When Paul cites Genesis 2:24 in his letter to the Ephesians he explains: “This mystery is profound, and I am saying that it refers to Christ and the church,” (Eph 5:32). What is Paul saying here? He is saying that the blueprint of marriage is given to point us towards Jesus’ relationship with the Church. Which means that marriage isn’t ultimately about marriage, but about the gospel.

 

This provides the double cure to those who expect too much and too little from marriage.

 

If you expect too much from marriage and are banking on your spouse to be your Savior, you can remember that you only have one Savior, and He will never let you down, never hurt you, never sin against you. Your spouse is given to you, not to be your Savior, but to point you to Him. So, when your spouse sins against you—or you sin against your spouse—you both can go directly to your all-sufficient Savior who heals and forgives.
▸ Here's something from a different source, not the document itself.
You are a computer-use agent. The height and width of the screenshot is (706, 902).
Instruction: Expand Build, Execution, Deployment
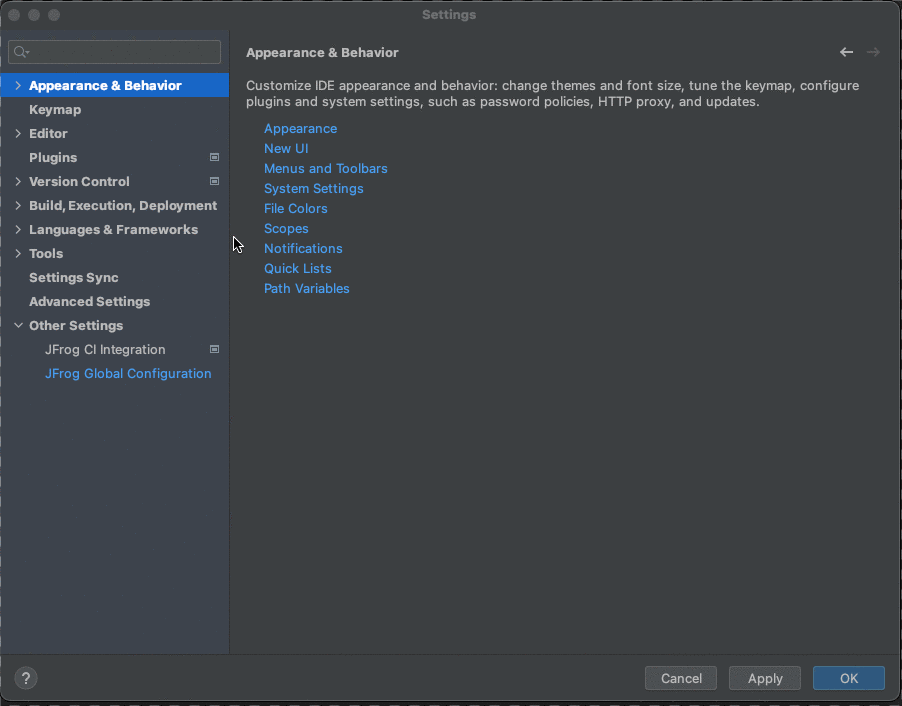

Maybe your marriage is being strangled because you have essentially cut Jesus out of it.

 

If you expect too little from marriage and simply are not putting in effort, not pursuing your spouse, holding onto sin and using it as a weapon, then remember that the ultimate model for your marriage is Jesus’ love of His Bride. You are to extend to your spouse the love, care, forgiveness, intentionality, creativity, and grace that you have received in Jesus Christ. This is why your marriage exists.

 

Just to give one practical example: Shakespeare’s most famous sonnet says this: Love is not love that alters when it alteration finds. What does that mean? It means that love is not real love if it goes away when changes come, either in circumstances or the beloved. Love is constant it “looks on tempests and is never shaken.” But how do you love someone like that? What happens when your spouse becomes a different person than the one you married? What happens when you don’t feel loving? You ask yourself: How have I been loved in Jesus Christ? How did He pursue me? Was I lovely when He came for me? Was I deserving? Was I easy to reach, or did it cost him?

 

And then, out of the overflow of what you have first received in Jesus Christ, you extend love, no matter what.

 

What do we all want? To be known and loved.

What do we all fear? To be known and rejected, or to be loved but never known, to feel like people love a false version of us.

 

What does Jesus know about me? Everything. And yet, He still loves me.

 

That makes me incredible secure emotionally and psychologically and free to give love without expectation of return.